The exercise: Can you reproduce the stretch of the passage on China's network censorship from "2 Related Work" through "maintain a state.", word for word?

┌─ Excerpted passage

The rest of the paper is organized as follows. Section 2 introduces the related
work on measurement of the China’s network censorship. Section 3 presents our
result on AS topology of China’s network. We locate filtering devices at router
level in Section 4 to find how they are related to AS-level topology and the device
placement strategies of different ISPs. Section 5 concludes the paper.
2 Related Work
An early work in the censorship measurement field is [3]. This paper analyzes
the keyword filtering mechanism of GFC, and is a good source of background
knowledge. They claim that the mechanism is based on an out-of-band intrusion
detection system at border routers. The system emits forged reset packet
to both destination and source, but packets themselves go through the router
unhindered. Therefore, both source and destination ignoring forged reset packet
makes the system entirely ineffective. They also claim that the firewall does not
maintain a state.

└─
┌─ Recorded information

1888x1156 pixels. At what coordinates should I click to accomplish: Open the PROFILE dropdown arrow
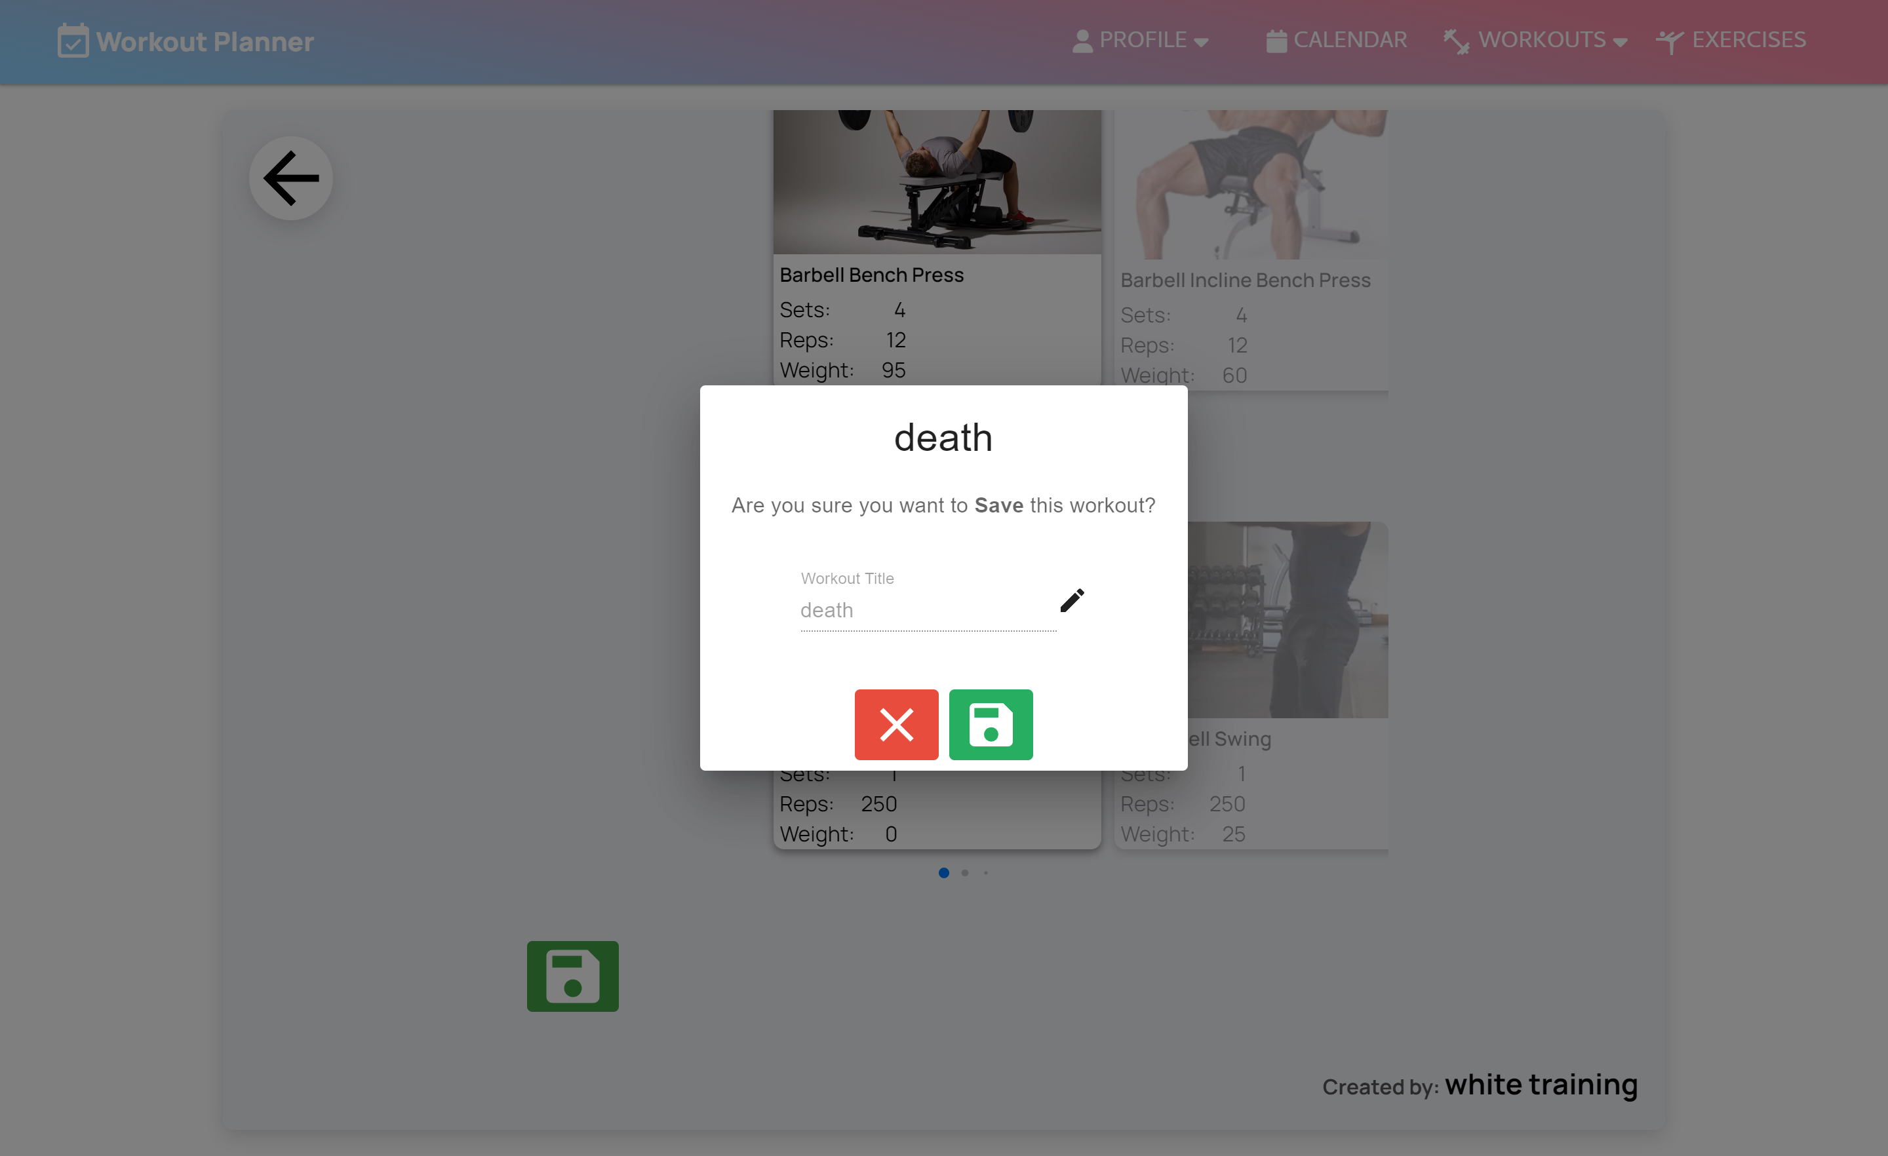1201,43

└─

Right answer:
2 Related Work
An early work in the censorship measurement field is [3]. This paper analyzes
the keyword filtering mechanism of GFC, and is a good source of background
knowledge. They claim that the mechanism is based on an out-of-band intrusion
detection system at border routers. The system emits forged reset packet
to both destination and source, but packets themselves go through the router
unhindered. Therefore, both source and destination ignoring forged reset packet
makes the system entirely ineffective. They also claim that the firewall does not
maintain a state.